The construction of Kelvingrove was partly financed by the proceeds of the 1888 International Exhibition held in Kelvingrove Park. The gallery was designed by Sir John W. Simpson and E.J. Milner Allen, and opened in 1901 as the Palace of Fine Arts for the Glasgow International Exhibition held in that year. It is built in a Spanish Baroque style, and follows the Glasgow tradition of stonework; using Locharbriggs red sandstone, externally, and on this occasion Giffnock white sandstone internally; both sets of quarries operated by Baird & Stevenson Ltd. The foundations were constructed by Morrison & Mason Ltd who also built the new Glasgow City Chambers, the GPO also in George Square, the Stock Exchange in Buchanan Street and much more. The immense building includes an entire program of architectural sculpture by George Frampton, William Shirreffs, Francis Derwent Wood and other sculptors.

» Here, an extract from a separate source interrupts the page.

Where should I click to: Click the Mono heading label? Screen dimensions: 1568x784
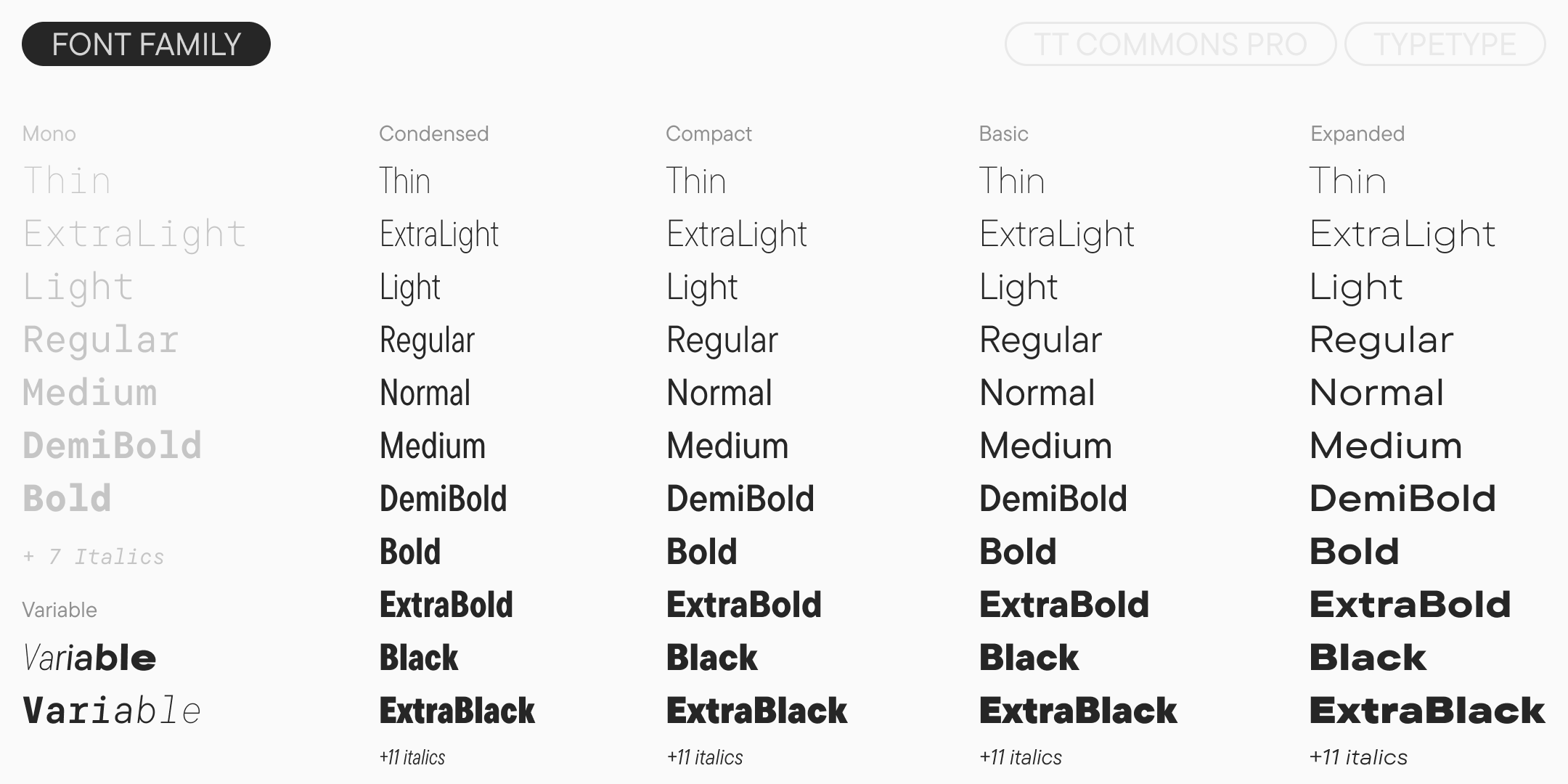[x=49, y=134]
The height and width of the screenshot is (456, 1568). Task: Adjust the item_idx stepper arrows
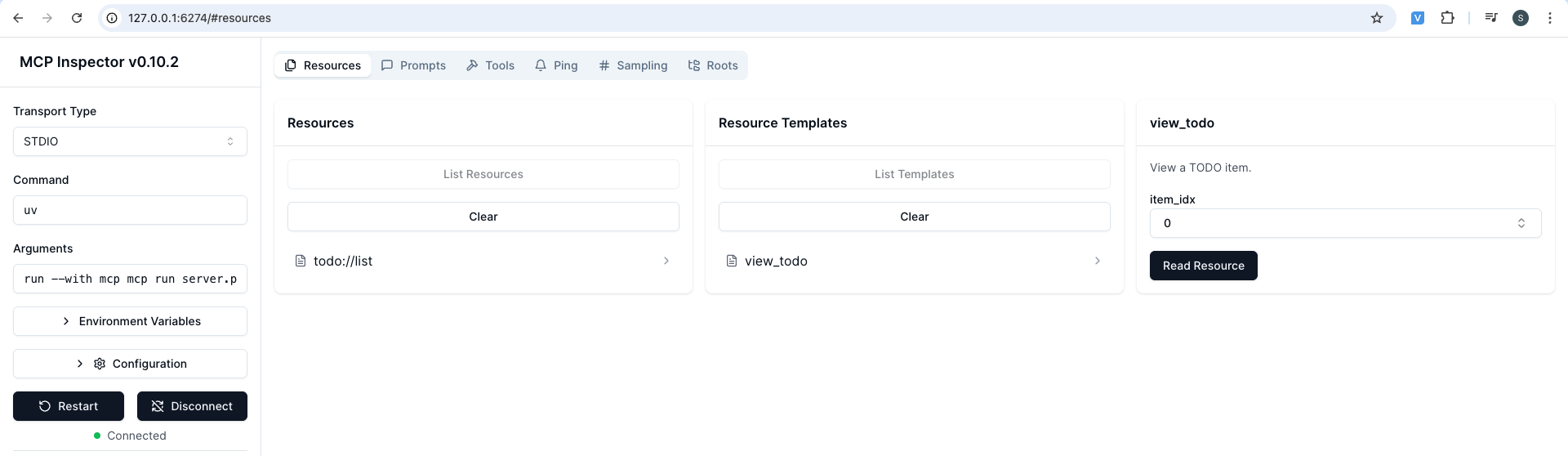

The centrepiece of the Centre Hall is a concert pipe organ constructed and installed by Lewis & Co. The organ was originally commissioned as part of the Glasgow International Exhibition, held in Kelvingrove Park in 1901. The organ was installed in the concert hall of the exhibition, which was capable of seating 3,000 people. The Centre Hall of the then newly completed Art Gallery and Museum was intended from the beginning to be a space in which to hold concerts. When the 1901 exhibition ended, a Councillor urged the Glasgow Corporation (now Glasgow Council) to purchase the organ, stating that without it, "the art gallery would be a body without a soul". Purchase price and installation costs were met from the surplus exhibition proceeds, and the organ was installed in the Centre Hall by Lewis and Co. The present case front in walnut with non-functional display pipes was commissioned at this time from John W. Simpson. Simpson was the senior partner of Simpson & Milner Allen, architects of the gallery building.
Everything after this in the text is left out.